Get Your Laughing Tackle Around this
The first few days at the new job went off without incident, giving us an opportunity to settle in. On Saturday, there was a huge concert at which Nelson Mandela spoke of his time in jail and his hopes for a new apartheid-free South Africa. We could hear the speeches and the music, but the event passed by without us being able to watch it. But there were many opportunities to see some other amazing events and concerts. It was difficult to take time away from running the bars, restaurants, and function suites, but I was lucky to have good staff who were more than capable of keeping the place going in my absence.
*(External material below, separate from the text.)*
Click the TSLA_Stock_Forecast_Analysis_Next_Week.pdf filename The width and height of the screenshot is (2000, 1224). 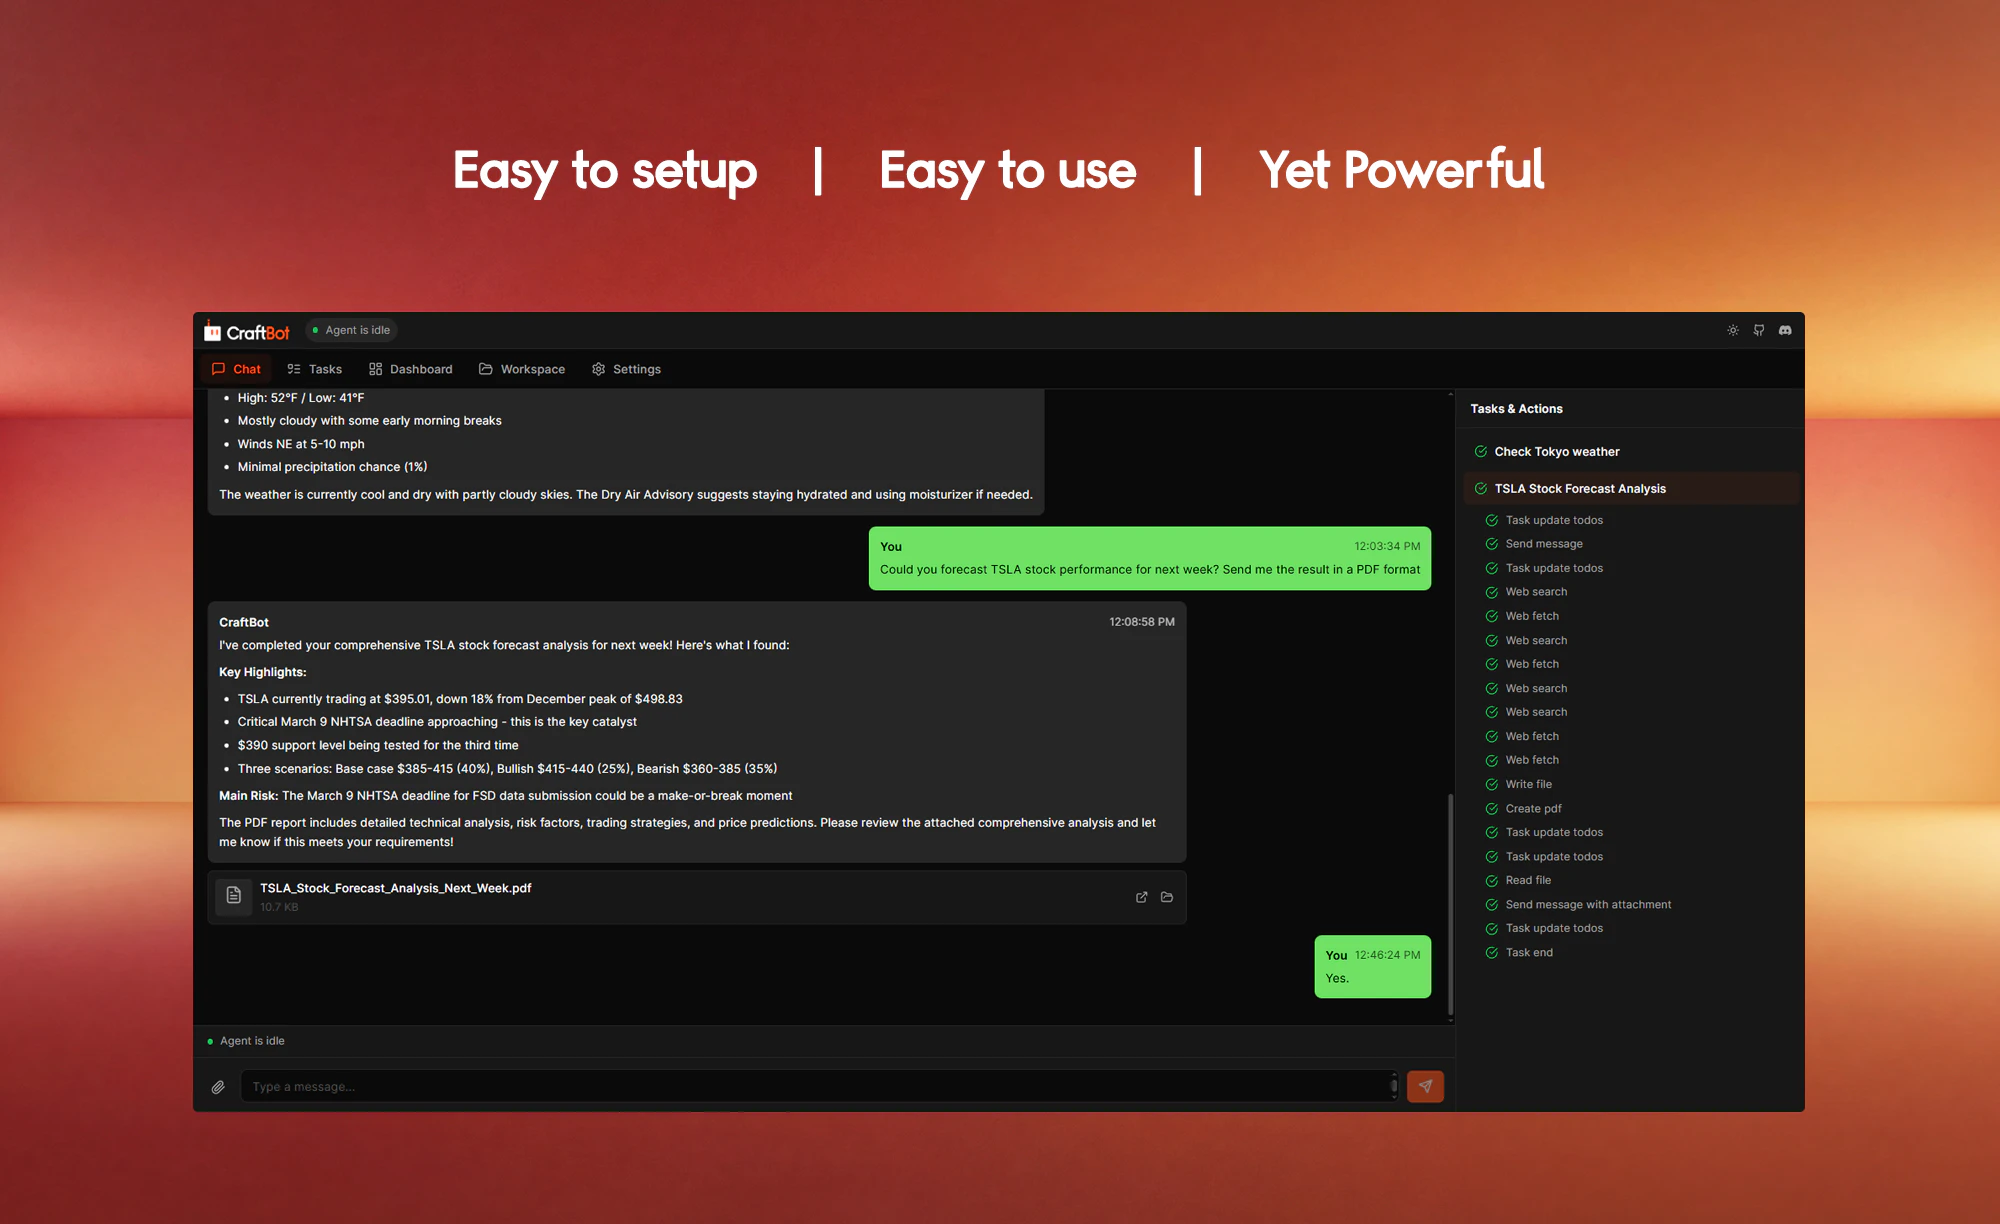395,888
I took my 10-year-old stepdaughter, Lynzey, to see Rod Stewart. He had caused a lot of excitement the morning before when he came into the bar and ordered himself a beer. He then turned to the couple who were sitting at the bar and casually said, “Good morning”. Halfway through his concert, Lynsey pulled at my arm. “I’m bored! Can we go now?!” I decided that she might not want to go and see Bruce Springsteen in a couple of weeks.
“Would you like to come with me to see The Rolling Stones?” I asked.
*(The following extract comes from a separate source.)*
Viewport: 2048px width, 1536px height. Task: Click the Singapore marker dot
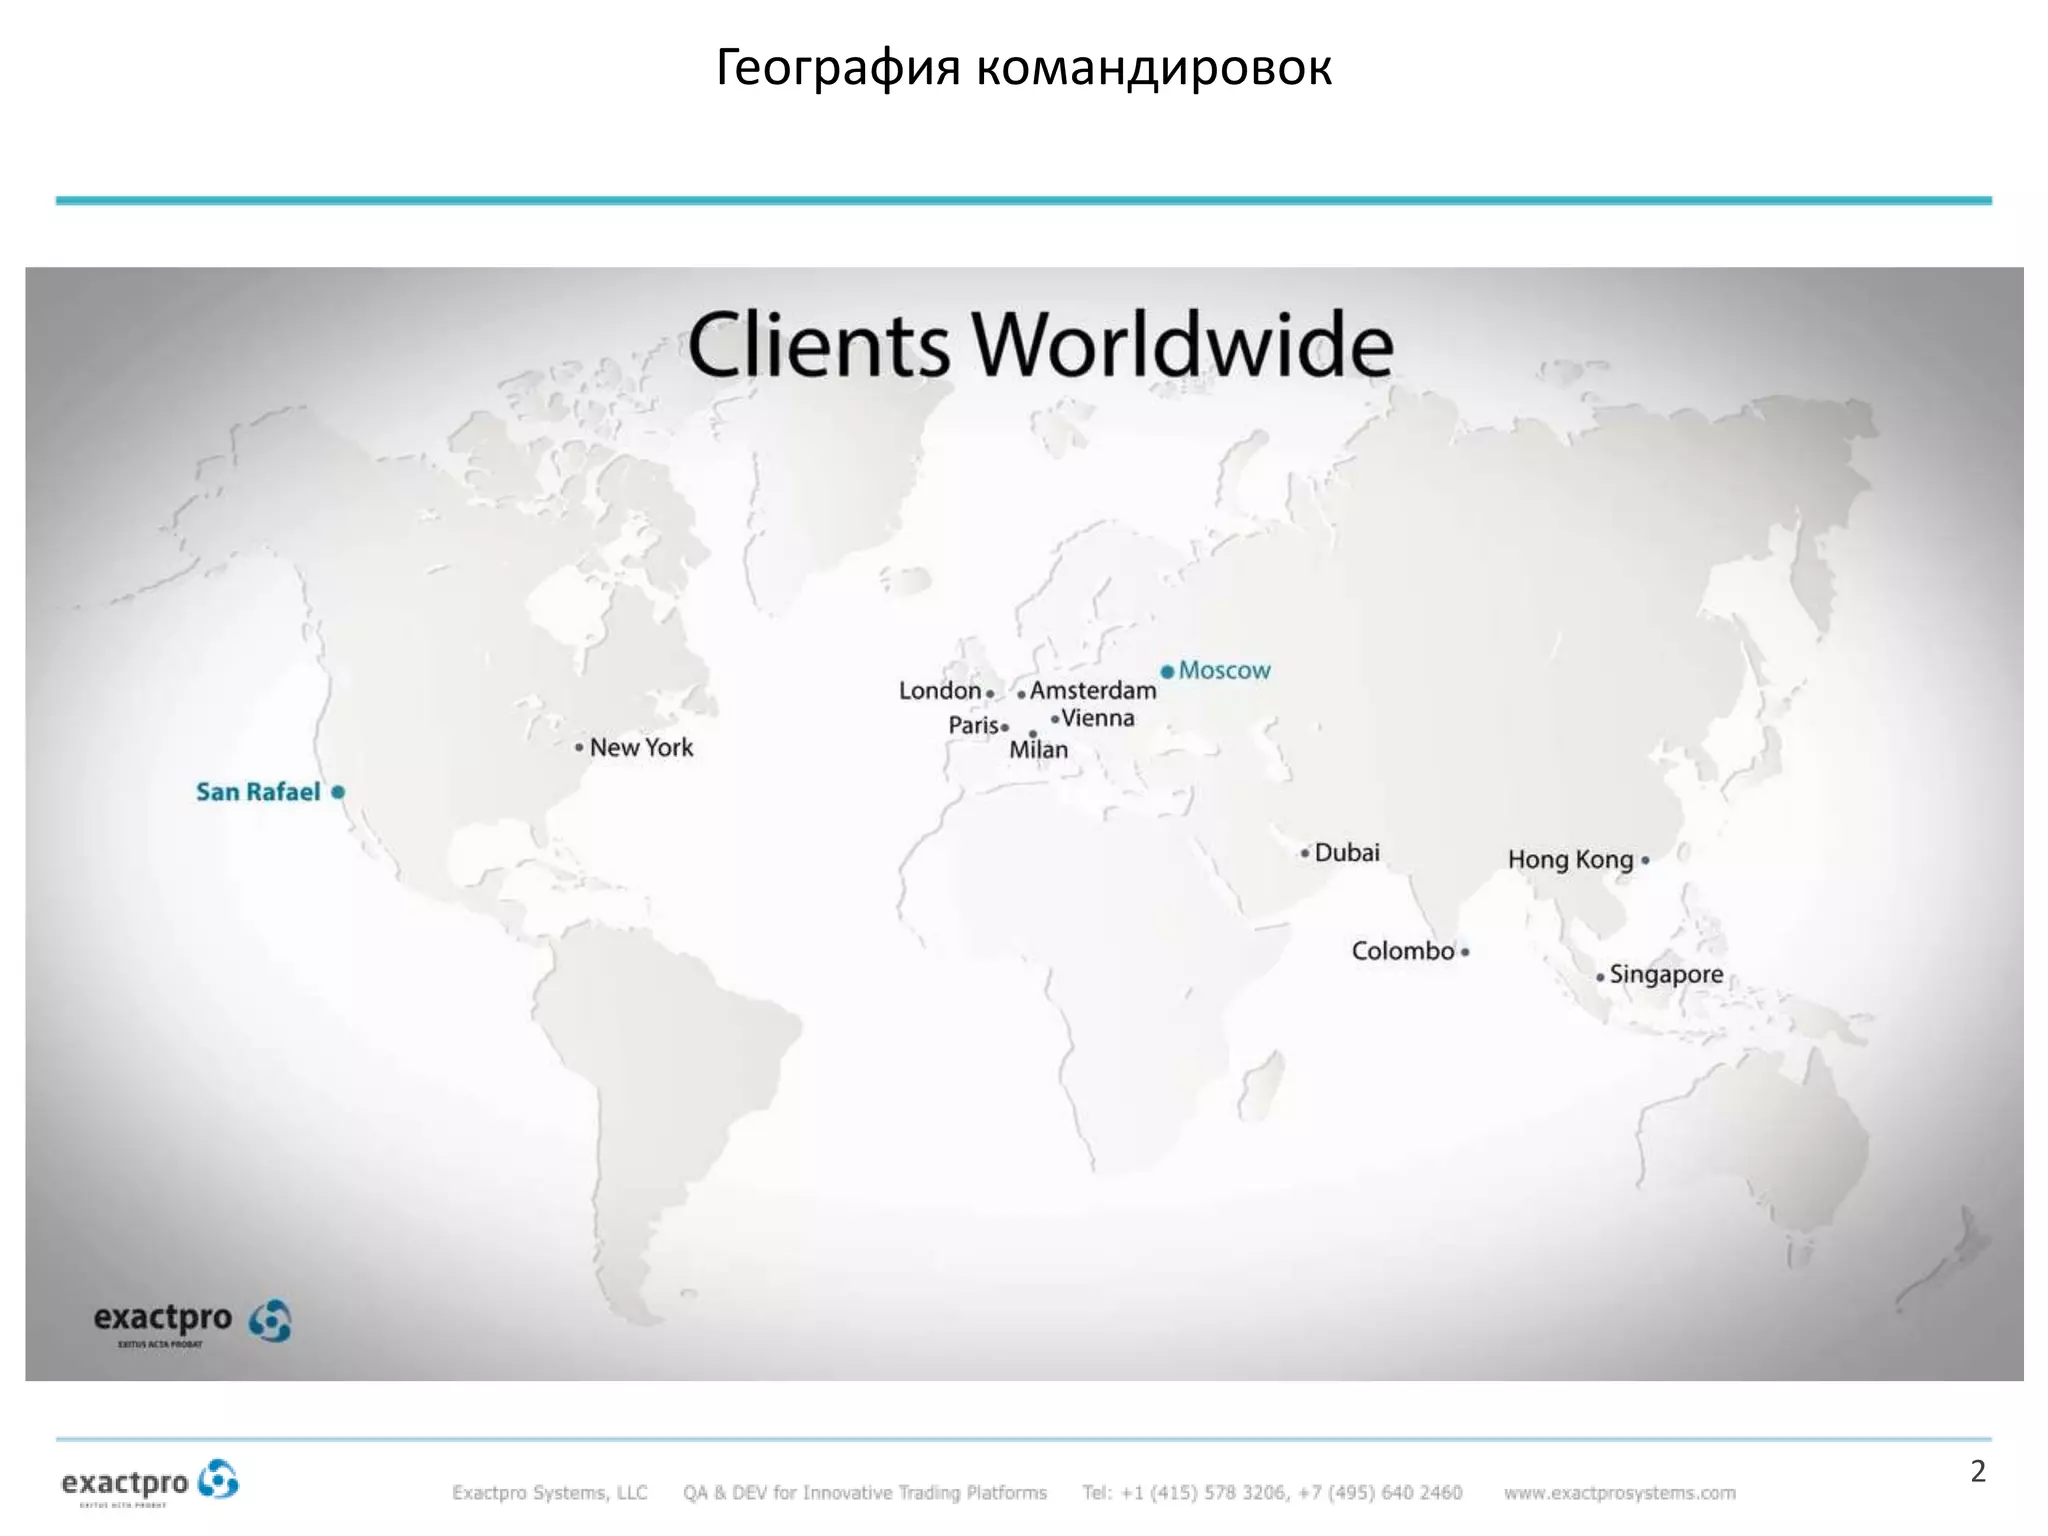click(x=1600, y=976)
“Err! No!” she said, looking extremely disgusted.
I only watched one football match in the years I was there, and that was England playing Scotland. I watched Liverpool many times when I was a teenager and in my early 20s. I had always enjoyed the spectacle of the occasion and didn’t really care who won, though Liverpool usually did. This was one of those occasions multiplied by ten. I spent my time watching the crowd as much as the action on the pitch. I watched a skirmish between rival fans as the police waded in and stopped the fight, both sides screaming at the players. The final score that day was 2-0, England.
I was always listening for changes in the noise coming from the bars even when I wasn’t in them. If I was in the office on a busy night, I would be aware of the slightest change in tone or volume. The staff knew, with or without a signal from me, how to react and what to do should a violent situation arise.
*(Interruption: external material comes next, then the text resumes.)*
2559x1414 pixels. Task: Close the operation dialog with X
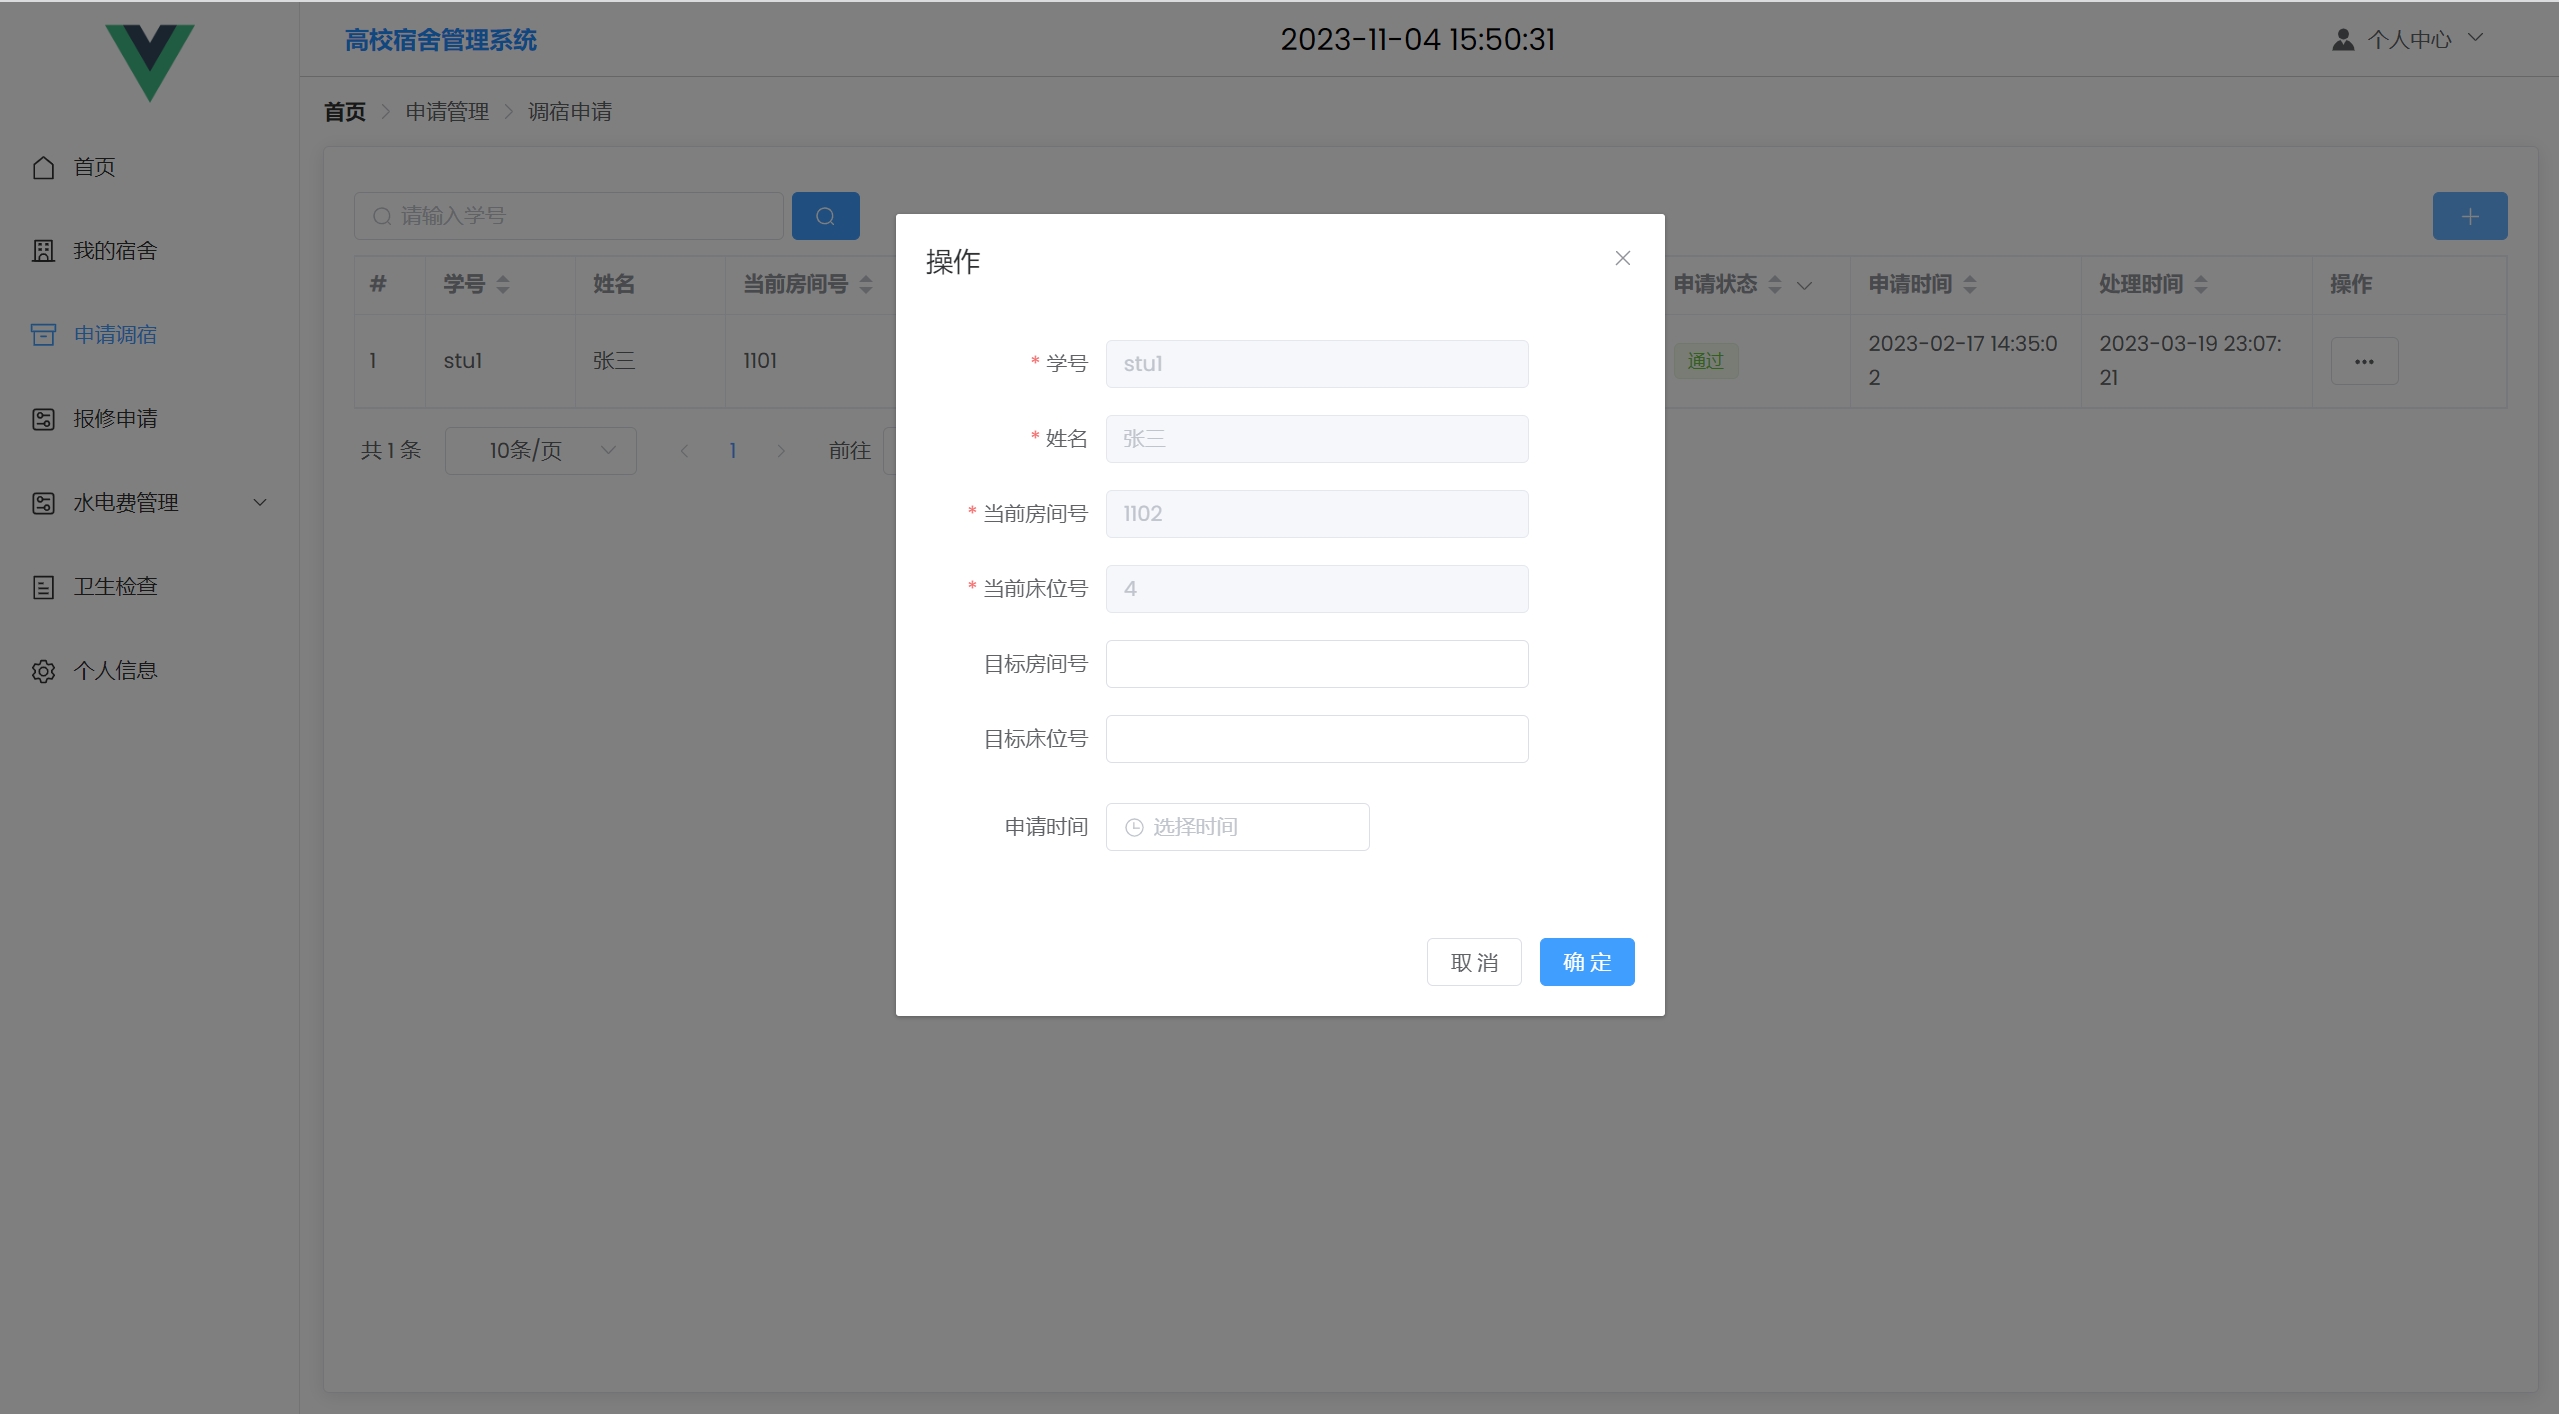click(x=1622, y=258)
There was a wedding in one of the function rooms one night. I was talking to one of the guests who expressed a preference for a beer that we did not stock, when I became aware of a sudden increase in the volume of noise from the main bar. I walked in as Terry and the other staff were quickly removing glasses, bottles, and ashtrays. If there is trouble, getting rid of as many missiles as possible is advisable. I walked toward a group of guys who were laughing loudly, while those around them were quietly picking up their drinks and slowly moving away. As I got closer, Terry was coming from behind the bar. I could see that there was someone on the floor. A guy holding his beer in the air turned to me and said, “Nothing to do with me, guv”. The guy on the floor was slowly getting up while trying to stop the flow of blood from a cut on his hand. “I’m sorry, I broke a glass when I fell.” “Get him another beer,” I said to Terry, and a snigger came from the four goons now propping up the bar.
“When you’ve finished those drinks, get out,” I said to the four at the bar. They left, slamming down their glasses, pushing through the doors, and hurling a last expletive in my direction.
At lunchtime the next day, standing at the bar was DCI Wyebrow with another policeman. “Hi, how are things going?” he asked. “Fine,” I said. “We had a bit of fun last night, but I kicked them out.”
“This is John. He’s the local beat officer,” he said, introducing his companion. “We know about the incident last night. We picked up the four soon after they left here.” “Do you want a drink?” I asked. To my surprise, they both said yes.